# Large Box Blur using Texture Mipmaps

I remain interested in differential processes for modelling plant vein structures (see here for my first post on the subject). After transitioning my models to OpenGL (via LWJGL) for some much-needed speed enhancements, I still found that large-scale, isotropic blurring was a prohibitive runtime bottleneck.

Like many who first poke around the subject, I immediately ran into the "box blur," which is an image convolution kernel with constant entries. \[ \begin{bmatrix} \alpha & \alpha & \ldots & \alpha \\ \alpha & \ddots & & \vdots \\ \vdots & & \ddots & \alpha \\ \alpha & \ldots & \alpha & \alpha \end{bmatrix} \star f(x,y)\,.\] It is a well-known fact that multiple applications of a box blur approximates a Guassian blur. Moreover, large box blurs can be computed in constant time given an integral image of the original.

Box blurs are *separable*, which is simply the true statement that
\[
\begin{bmatrix}
\alpha & \alpha & \ldots & \alpha \\
\alpha & \ddots & & \vdots \\
\vdots & & \ddots & \alpha \\
\alpha & \ldots & \alpha & \alpha
\end{bmatrix} \star f(x,y)=
\begin{bmatrix}
1\\
1\\
\vdots \\
1
\end{bmatrix} \star
\begin{bmatrix}
0 & 0 &\ldots & 0 \\
\vdots&\vdots && \vdots \\
0 & 0 &\ldots & 0 \\
\alpha & \alpha & \ldots & \alpha\\
0 & 0 &\ldots & 0 \\
\vdots&\vdots && \vdots \\
0 & 0 &\ldots & 0
\end{bmatrix}
\star f(x,y)\,.
\]
Because convolution ("\(\star\)") is associative, we can first apply a purely horizontal blur, then a purely vertical blur, and achieve the same result as if we had done a full box blur.
The end result is that we require two integral images, one for the horizontal component and one for the vertical.
More formally, given an image \(f(x,y)\), we require a horizontal integral image \(h(x,y)\) and a vertical integral image \(v(x,y)\) such that
\[
\begin{align*}
h(x,y) & =\sum_{i=0}^{x-1} f(i,y) \\
v(x,y) &= \sum_{i=0}^{y-1} f(x,i)
\end{align*}\,.
\]

Integral image calculation on a GPU has been done before, perhaps most completely in the 2010 paper Efficient Integral Image Computation on the GPU. Simplifying things to the 1D case, where we seek \(v(x)=\sum_{i=0}^{x-1} f(x)\) (partial sums), the decent methods I have seen build up \(v(x)\) from cached mipmap-like sums \(\sum_{i=2^k}^{2^{k+1}-1} f(\beta 2^k + i)\). For example, \[ \begin{align*} v(15) &= f(0) + f(1) + \ldots + f(14) \\ &= \left(f(0)+f(1)+\ldots+f(7)\right) + \\ &\qquad \left(f(8)+f(9)+\ldots+f(11) \right)+ \\ &\qquad \left(f(12)+f(13)\right) + \\ &\qquad f(14)\,. \end{align*} \] Each of the sub-expressions in parentheses is cached in \(f(x)\) 1D mipmaps. Clever implementations (like the paper linked above) cache more than this to limit redundant sums, for example in \(v(14)\) and \(v(15)\).

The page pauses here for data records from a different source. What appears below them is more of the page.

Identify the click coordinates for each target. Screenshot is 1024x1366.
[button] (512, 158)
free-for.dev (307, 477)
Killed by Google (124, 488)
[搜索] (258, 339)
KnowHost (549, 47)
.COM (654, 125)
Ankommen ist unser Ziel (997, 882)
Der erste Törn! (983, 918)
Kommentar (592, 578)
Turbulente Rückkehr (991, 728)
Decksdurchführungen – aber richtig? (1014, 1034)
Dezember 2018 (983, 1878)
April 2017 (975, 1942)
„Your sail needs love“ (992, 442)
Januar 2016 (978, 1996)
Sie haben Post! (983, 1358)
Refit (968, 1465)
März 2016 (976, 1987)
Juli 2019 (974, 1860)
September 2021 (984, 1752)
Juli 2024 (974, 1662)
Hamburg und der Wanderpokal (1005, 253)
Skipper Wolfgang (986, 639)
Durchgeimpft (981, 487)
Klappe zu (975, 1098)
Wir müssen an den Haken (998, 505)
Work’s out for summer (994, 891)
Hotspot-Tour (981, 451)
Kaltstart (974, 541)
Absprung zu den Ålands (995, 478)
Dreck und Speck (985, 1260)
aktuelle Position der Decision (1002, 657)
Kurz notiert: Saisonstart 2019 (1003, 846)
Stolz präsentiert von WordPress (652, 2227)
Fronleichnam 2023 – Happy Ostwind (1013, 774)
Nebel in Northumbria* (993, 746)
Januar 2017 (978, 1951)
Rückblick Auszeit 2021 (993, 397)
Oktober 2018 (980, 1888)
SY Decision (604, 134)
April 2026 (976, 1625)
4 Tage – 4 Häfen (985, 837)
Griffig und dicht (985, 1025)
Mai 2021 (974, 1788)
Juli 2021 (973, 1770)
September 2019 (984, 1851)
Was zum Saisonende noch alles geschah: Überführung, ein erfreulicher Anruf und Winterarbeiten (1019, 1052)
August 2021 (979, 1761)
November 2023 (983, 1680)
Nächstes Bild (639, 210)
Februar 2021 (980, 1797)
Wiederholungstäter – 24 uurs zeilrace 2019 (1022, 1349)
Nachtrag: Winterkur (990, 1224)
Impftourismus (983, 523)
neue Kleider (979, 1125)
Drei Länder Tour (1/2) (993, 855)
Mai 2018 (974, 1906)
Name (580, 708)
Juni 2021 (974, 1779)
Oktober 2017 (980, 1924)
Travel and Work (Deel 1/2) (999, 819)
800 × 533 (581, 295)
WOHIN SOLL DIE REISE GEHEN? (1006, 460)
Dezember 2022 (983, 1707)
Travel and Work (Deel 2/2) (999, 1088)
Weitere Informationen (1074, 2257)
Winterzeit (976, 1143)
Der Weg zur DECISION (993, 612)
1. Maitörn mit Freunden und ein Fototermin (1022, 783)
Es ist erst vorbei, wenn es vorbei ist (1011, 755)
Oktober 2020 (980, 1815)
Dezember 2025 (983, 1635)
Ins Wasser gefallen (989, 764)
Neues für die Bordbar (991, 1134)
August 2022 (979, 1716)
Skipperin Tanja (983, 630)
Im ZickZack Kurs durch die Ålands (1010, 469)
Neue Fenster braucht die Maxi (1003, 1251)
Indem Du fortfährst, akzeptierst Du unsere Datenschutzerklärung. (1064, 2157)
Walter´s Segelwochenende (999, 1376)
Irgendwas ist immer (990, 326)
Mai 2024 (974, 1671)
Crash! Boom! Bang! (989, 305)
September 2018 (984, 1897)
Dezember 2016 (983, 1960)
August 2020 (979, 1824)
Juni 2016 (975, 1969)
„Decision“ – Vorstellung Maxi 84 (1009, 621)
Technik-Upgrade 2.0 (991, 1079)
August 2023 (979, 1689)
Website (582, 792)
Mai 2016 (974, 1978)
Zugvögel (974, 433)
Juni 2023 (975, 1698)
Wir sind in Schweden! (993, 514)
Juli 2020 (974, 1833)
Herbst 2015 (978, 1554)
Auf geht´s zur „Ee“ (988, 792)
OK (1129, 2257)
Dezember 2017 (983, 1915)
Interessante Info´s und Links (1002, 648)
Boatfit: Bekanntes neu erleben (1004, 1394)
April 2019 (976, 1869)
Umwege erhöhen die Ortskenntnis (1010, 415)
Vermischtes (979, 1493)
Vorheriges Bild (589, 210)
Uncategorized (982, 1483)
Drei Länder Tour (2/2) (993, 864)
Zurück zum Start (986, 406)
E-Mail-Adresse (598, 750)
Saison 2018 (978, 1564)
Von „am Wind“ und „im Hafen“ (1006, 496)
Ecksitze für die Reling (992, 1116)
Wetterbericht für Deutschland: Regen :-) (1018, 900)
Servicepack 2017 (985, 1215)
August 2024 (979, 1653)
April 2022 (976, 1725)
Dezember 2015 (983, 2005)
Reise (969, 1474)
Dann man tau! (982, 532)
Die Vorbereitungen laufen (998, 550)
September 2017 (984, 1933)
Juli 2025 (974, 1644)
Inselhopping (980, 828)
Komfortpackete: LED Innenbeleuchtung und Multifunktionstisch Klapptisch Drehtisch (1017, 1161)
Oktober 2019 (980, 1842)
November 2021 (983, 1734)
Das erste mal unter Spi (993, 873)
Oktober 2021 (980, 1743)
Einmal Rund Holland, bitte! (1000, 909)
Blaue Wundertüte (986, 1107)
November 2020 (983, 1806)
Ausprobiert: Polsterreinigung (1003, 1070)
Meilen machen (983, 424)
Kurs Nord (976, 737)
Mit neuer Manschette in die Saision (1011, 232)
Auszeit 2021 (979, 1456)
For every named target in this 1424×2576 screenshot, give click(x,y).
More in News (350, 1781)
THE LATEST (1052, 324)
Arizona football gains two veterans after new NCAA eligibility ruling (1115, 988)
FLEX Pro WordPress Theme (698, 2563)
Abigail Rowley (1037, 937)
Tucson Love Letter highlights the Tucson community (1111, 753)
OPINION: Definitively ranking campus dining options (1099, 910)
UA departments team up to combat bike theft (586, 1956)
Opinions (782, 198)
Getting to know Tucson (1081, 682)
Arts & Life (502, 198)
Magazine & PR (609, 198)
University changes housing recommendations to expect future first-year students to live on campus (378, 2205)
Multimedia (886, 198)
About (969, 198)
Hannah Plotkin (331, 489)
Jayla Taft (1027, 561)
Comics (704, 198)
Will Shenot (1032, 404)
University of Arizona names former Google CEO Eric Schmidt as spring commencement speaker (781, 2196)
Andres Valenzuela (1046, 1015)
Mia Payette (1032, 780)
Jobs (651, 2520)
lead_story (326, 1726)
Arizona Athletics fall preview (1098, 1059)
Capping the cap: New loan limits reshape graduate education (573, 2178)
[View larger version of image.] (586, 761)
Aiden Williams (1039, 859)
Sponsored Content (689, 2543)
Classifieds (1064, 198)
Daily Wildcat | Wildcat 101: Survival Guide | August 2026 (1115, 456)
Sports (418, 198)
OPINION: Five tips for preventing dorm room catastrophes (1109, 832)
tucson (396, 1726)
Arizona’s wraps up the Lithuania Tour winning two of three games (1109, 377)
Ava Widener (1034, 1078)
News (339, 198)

This is well and good, but it seems as if we would be better off calculating \(v(15)\) as \[ v(15) = \left(f(0)+f(1)+\ldots+f(15) \right) - f(15)\,. \] Moreover, by allowing subtraction with addition in our cached mipmap values, we could reduce the total operations necessary to generate \(v(j)\) for any \(j\).

### Extended Binary Model

Define \(g:\mathbb{N}\to \mathbb{N}\) by \[ g(n):= \inf \left\{ |c_0|+|c_1|+\ldots+|c_k| : n=\sum_{j=0}^k c_j 2^j, \quad c_j\in \mathbb{Z} \right\}\,. \] The number 7, for example, can be written in a number of ways: \[ \begin{align*} 7 &= 7 \times 2^0 \\ 7 &= 2^1 + 5\times 2^0 \\ 7 &= 2^2 + 2^1 + 2^0 \\ 7 &= -1\times 2^1 + 9\times 2^0 \\ 7 &= 2^3 - 2^0\,. \end{align*} \] The sum with the smallest coefficient sum (in absolute value) is \(7 = 2^3 - 2^0\), so \(g(7)=2\). We call this an "extended binary model" because we're representing a number \(n\) in binary, expect the binary "digits" can be any integer, not just zero or one. Obviously one loses uniqueness of representation this way!

Of course, \(g(j)\) turns out to be the number of cached mipmap samples that one needs to fetch for \(v(j)\). Powers of two stack up to form \(j\) in the same way that mipmapped partial-sums of \(f\) add up to \(v(j)\).

There are few immediate properties of \(g\).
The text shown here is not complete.